Wednesday, August 8, 2007

The Exemple of Taiwan

Ten years ago this month Hong Kong returned to China. The handover agreement between Britain and China entitled its people the right eventually to elect their leaders. Many hoped by now under China's "one country, two systems" formula, that Hong Kong would be a democracy. It is not.

As Professor Steve Tsang of Oxford University recently said, "[The Communists] aren't reassured that in the chaos of democracy, there is a semblance of sanity." Last month, Chinese President Hu Jintao vowed to preserve the Communist Party's monopoly on political power. Which is why thousands of protestors marched in Hong Kong to demand democracy.

The failure to advance democracy in Hong Kong is but one of several disappointments in the March of Freedom that once had seemed inevitable. Russia's retrenchment, Belarus, Iraq, and elsewhere Freedom's march has stumbled.

With authoritarians' resilience here and there, and sectarian violence dimming democracy's promise elsewhere, some ask whether democracy can take root in different cultures with history, habits and heritage so different from our own.

An answer to that query lies a few miles from China across the straits in Taiwan.

For 38 years Taiwan was under Martial Law. Stories of the denial of basic rights, the secret police network and various abuses of power are well documented. But the indomitable spirit of freedom survived.

Eventually, after the end of Martial Law in 1987, one party rule gave way to freedom, the rule of law and multi-party politics. A series of reforms to the constitution from 1991 to 2000 moved Taiwan to real democracy. It was a dramatic, peaceful revolution. With the first victory by the opposition People's Democratic Party in 2000 and the transfer of power Taiwan achieved recognition as a true democracy. Freedom House has ranked Taiwan's press the freest in all Asia.

Democracy can be chaotic. While in Taipei last May I saw demonstrators inside the Chang Kai-shek Memorial. I read press critical of government policies. And I talked to opposition leaders plotting political campaigns to regain power. But from the messiness of freedom comes resilience, strength and order.

Free people pursue their dreams, hold their leaders accountable, and accept the rule of law because they choose the lawmakers. The machinery of democracy allows competition while promoting compromise, cooperation and coalitions. It provides a peaceful pathway for change.

Taiwan's rambunctious democracy rebuts Beijing's assertion that democracy cannot flourish in a Confucian Society. It encourages the 1.3 billion Chinese denied political and legal rights that the habits and benefits they enjoy in the economic sphere can spread to the rest of their lives. Taiwan, where political leaders are accountable and corruption is exposed and rooted out, provides promise and nourishes the hunger for reform in Hong Kong and elsewhere.

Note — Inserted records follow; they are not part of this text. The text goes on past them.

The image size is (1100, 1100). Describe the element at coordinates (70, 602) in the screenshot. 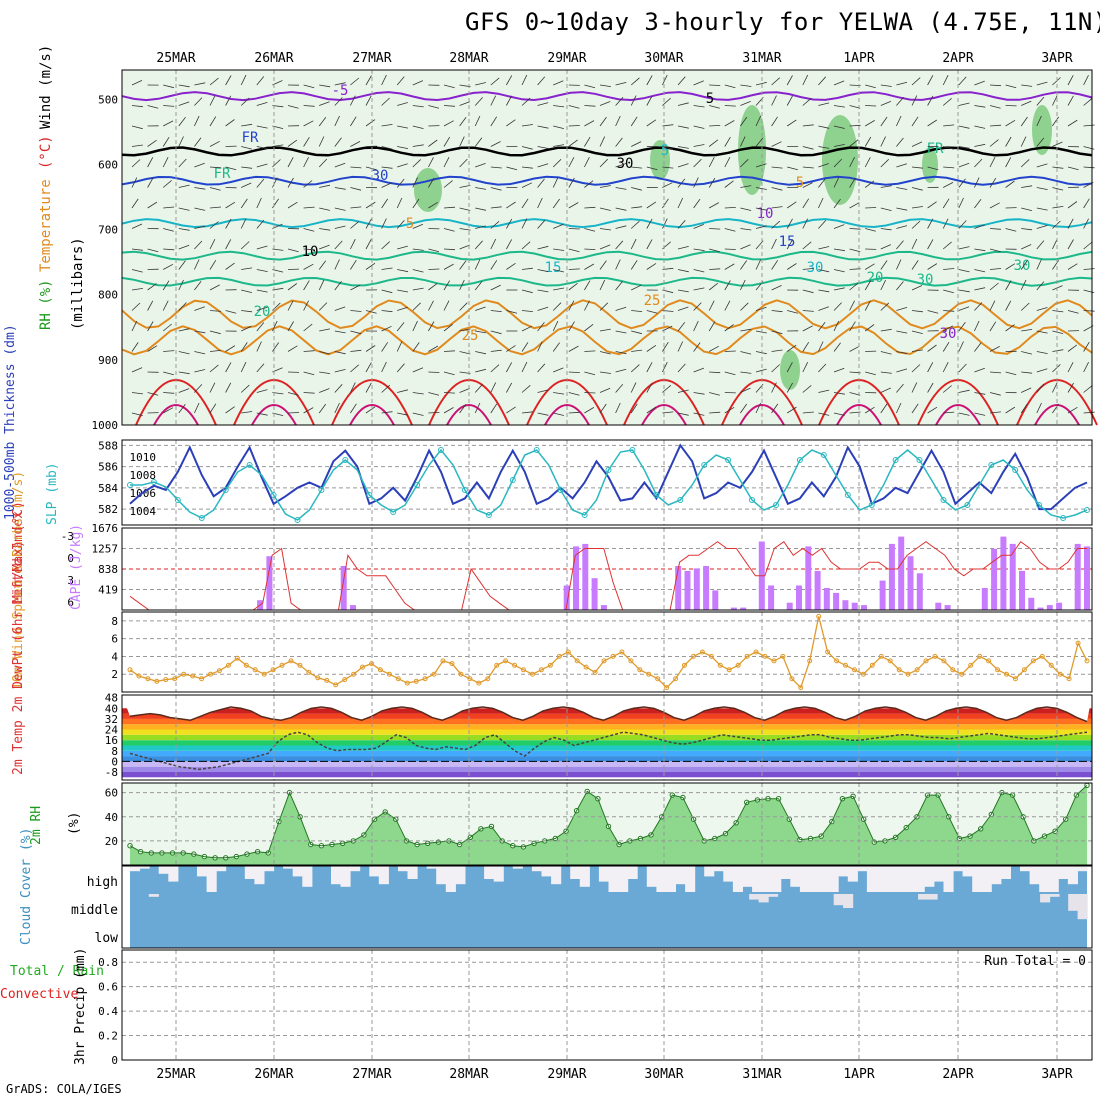

I see `li-ytick: 6` at that location.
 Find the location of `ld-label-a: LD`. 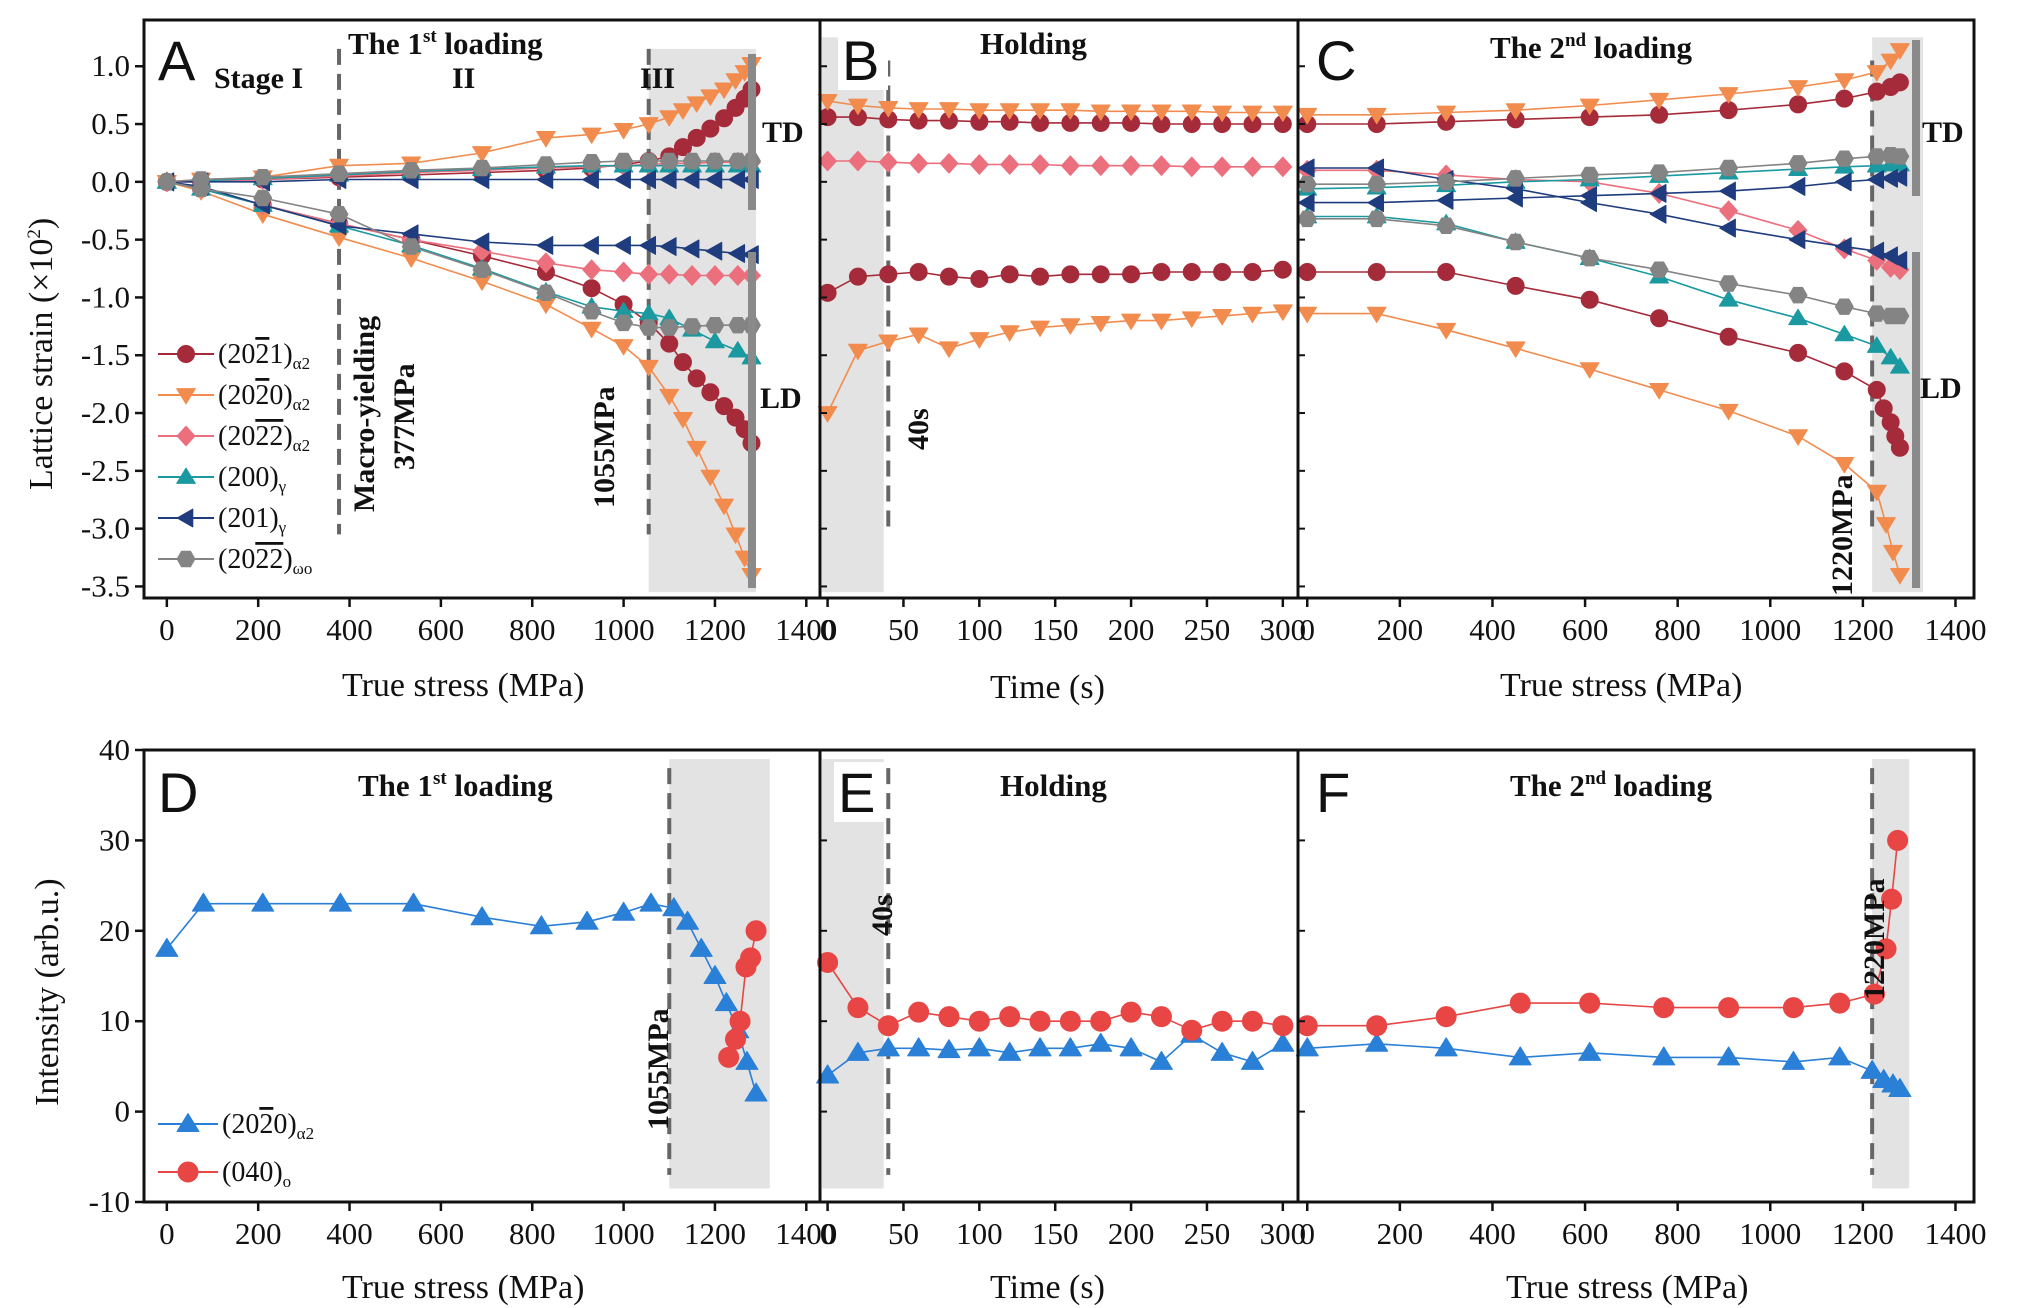

ld-label-a: LD is located at coordinates (781, 398).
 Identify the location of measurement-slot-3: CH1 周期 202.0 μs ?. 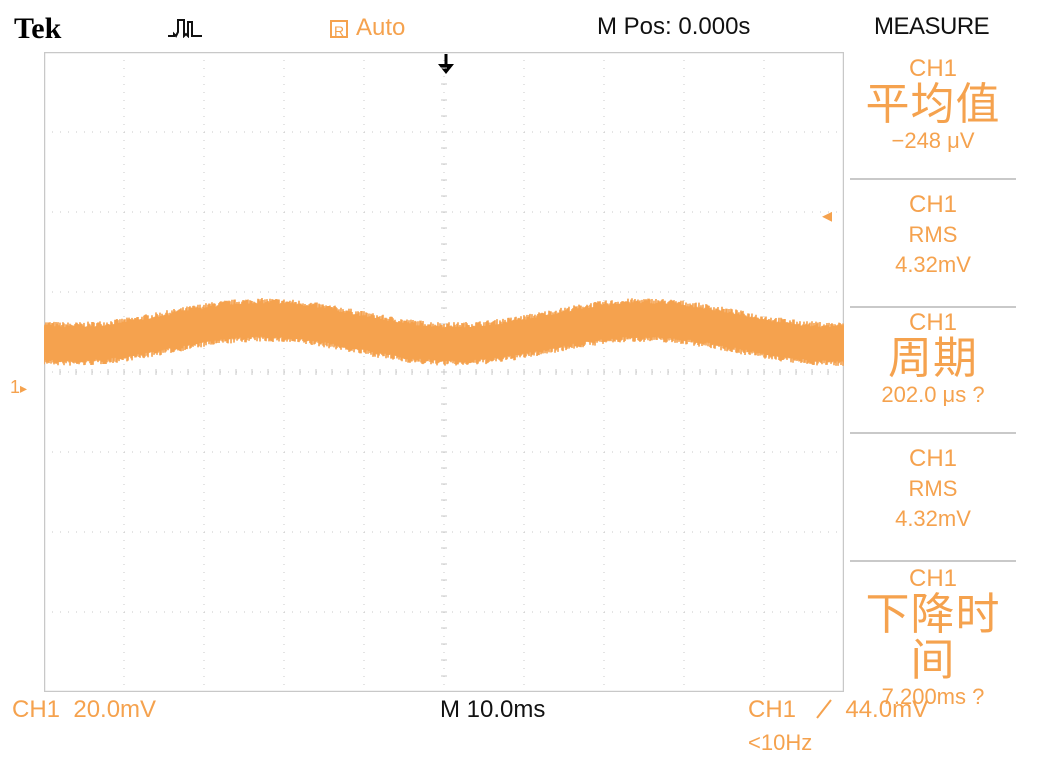
(933, 371).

In Taiwan a great debate continues on whether the future should bring unification with China or a declaration of independence. I discussed this with many Taiwanese. One well-educated professional in his 30's captured the sentiment I found among the young. When asked what future he hoped for he said, "Like people everywhere I hope for a better life for me and my family. For me it is not independence or unification. For me it is freedom. I want my children to grow up in freedom. And Hong Kong is not free."